Huge untapped source of food and biomass in oceans, say EU science advisors

30 Nov 2017 | News

Latest report from the Scientific Advice Mechanism team suggests a range of options to foster more offshore entrepreneurs

Tiny sea creatures lower on the food web and underwater plants are a huge untapped source of food and biomass for a growing population, and Europe must expand its hunt for them, the European Commission’s Scientific Advice Mechanism says in its latest opinion.

The six-member science panel, more commonly known as SAM, was asked by the Commission to investigate how more food and biomass can be obtained from the oceans in a sustainable way.

The report looks at the management and socio-economics in Europe of mariculture, which is a branch of seawater farming that involves cultivating fish, crustaceans, molluscs and aquatic plants under controlled conditions, and presents evidence and a buffet of policy options to support the industry’s growth. The analysis also draws on research produced by the Horizon 2020-funded Science Advice for Policy by European Academies, or SAPEA, consortium.

“The two main messages in our findings: there’s more in the oceans than fish. And we have to pay attention, in order to protect maritime resources for future generations,” said outgoing SAPEA chair, Gunter Stock.

Mariculture’s promise is that, according to figures collected by SAPEA, it could add an extra 300 to 400 million metric tonnes of biomass for food or feed each year, a three to fourfold increase on current levels of extraction, which would help compensate declining figures for wild catches.

Wild fishing has long since passed the point at which most fish stocks are sustainable, the report says. Farmed fish production, by comparison, is expanding 6.5 per cent a year, putting it on course to eclipse the output of wild fishing in the next few years.

More farming of herbivorous fish, molluscs, seaweed and bivalves helps alleviate food supply fears for an estimated 9 billion people by 2050, the SAM team says, and avoids putting more land under agriculture. Non-food products produced by mariculture include fishmeal, jewellery and cosmetics.

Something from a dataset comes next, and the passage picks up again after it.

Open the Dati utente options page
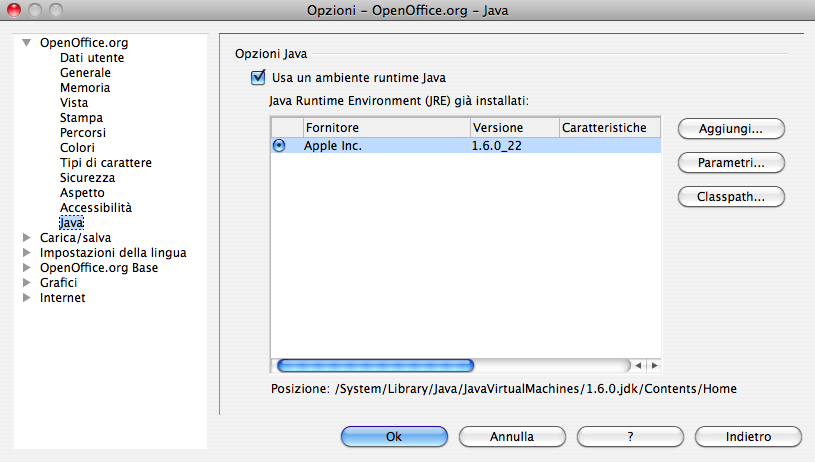815x462 pixels. pos(92,58)
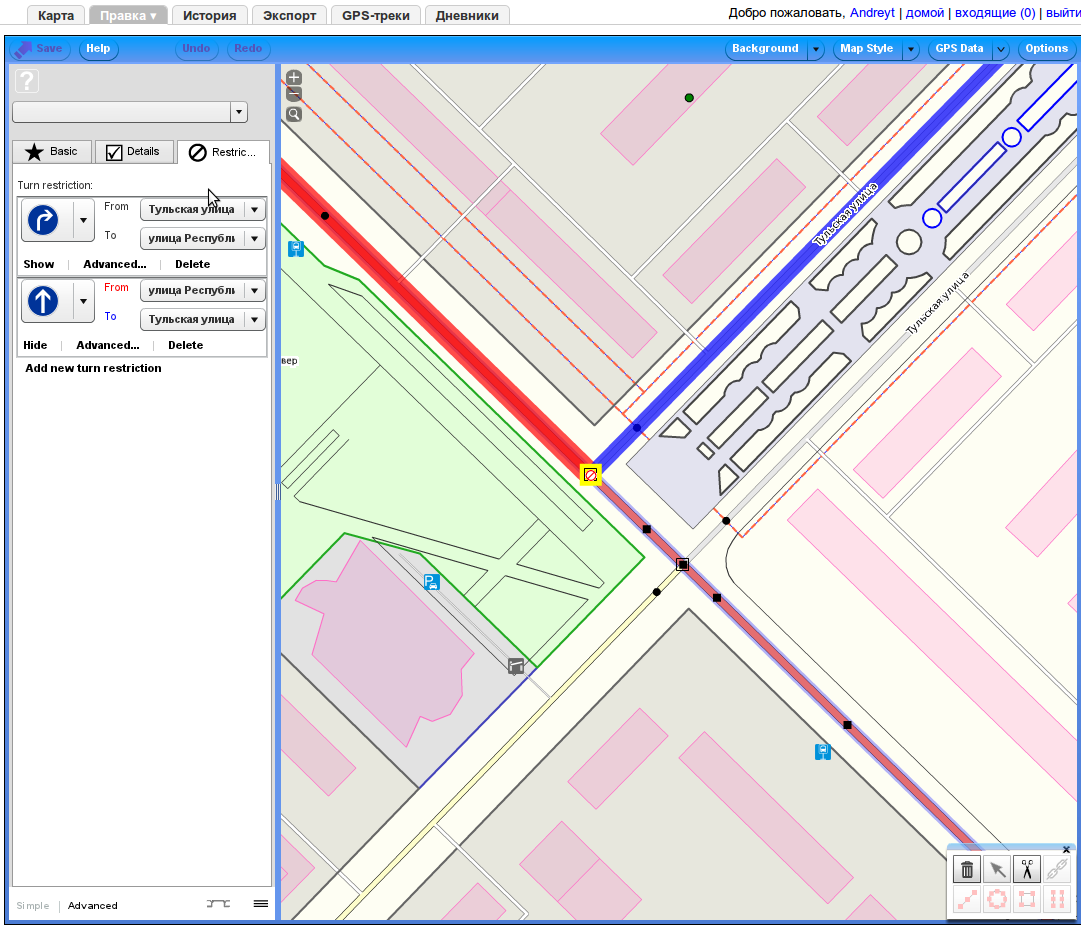Open the GPS-треки tab
Screen dimensions: 1081x930
pyautogui.click(x=374, y=16)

The ocean accounts for almost half of the planet's biological production, but a much smaller proportion of human food – about 2 per cent of overall calorie intake and 15 per cent of protein intake.

“This is no longer tenable given the nutritional needs of a growing population and over-stretched land-based resources,” the report says. 

Boosting offshore entrepreneurs

Oceanic farming is not a perfect food supply, the group acknowledges, and needs to be regulated prudently and efficiently. 

But to nudge along the growth of mariculture farming, “it is essential for entrepreneurs and investors that sufficient amounts of appropriate space be made available,” the report says. Fish farmers compete with tourism and homeowners for access to the coast.

Boosting investment in the sector requires harmonised rules for licences – which presently vary widely between jurisdictions, the report says. 

Subsidies and grants compensate for some of the risk in aquaculture farms. The report suggests these payments could be re-orientated toward ‘green payments for innovation’ to reduce waste from production processes and to compensate producers for further investment in new farms and technologies. Alternatively, the group suggests levying lower taxes on the industry. 

SAM advice 

SAM was established in 2015 as an additional layer of science assistance for the Commission, superseding the role of chief scientific advisor held by Anne Glover that was abolished in 2014, following a very public dispute with anti-GMO lobbyists.

The SAM members are former CERN Director-General Rolf-Dieter Heuer; Janusz Bujnicki, professor at the International Institute of Molecular and Cell Biology in Warsaw; Pearl Dykstra, professor of sociology, Erasmus University Rotterdam; Elvira Fortunato, Professor, NOVA University, Lisbon; Rolf-Dieter Heuer, former director-general of CERN; Carina Keskitalo, professor of political science, Umeä University; and Paul Nurse, director of the Francis Crick Institute.

The group has produced four other scientific analyses, covering agricultural biotechnology, cybersecurity, glyphosates and CO2 emission testing in cars.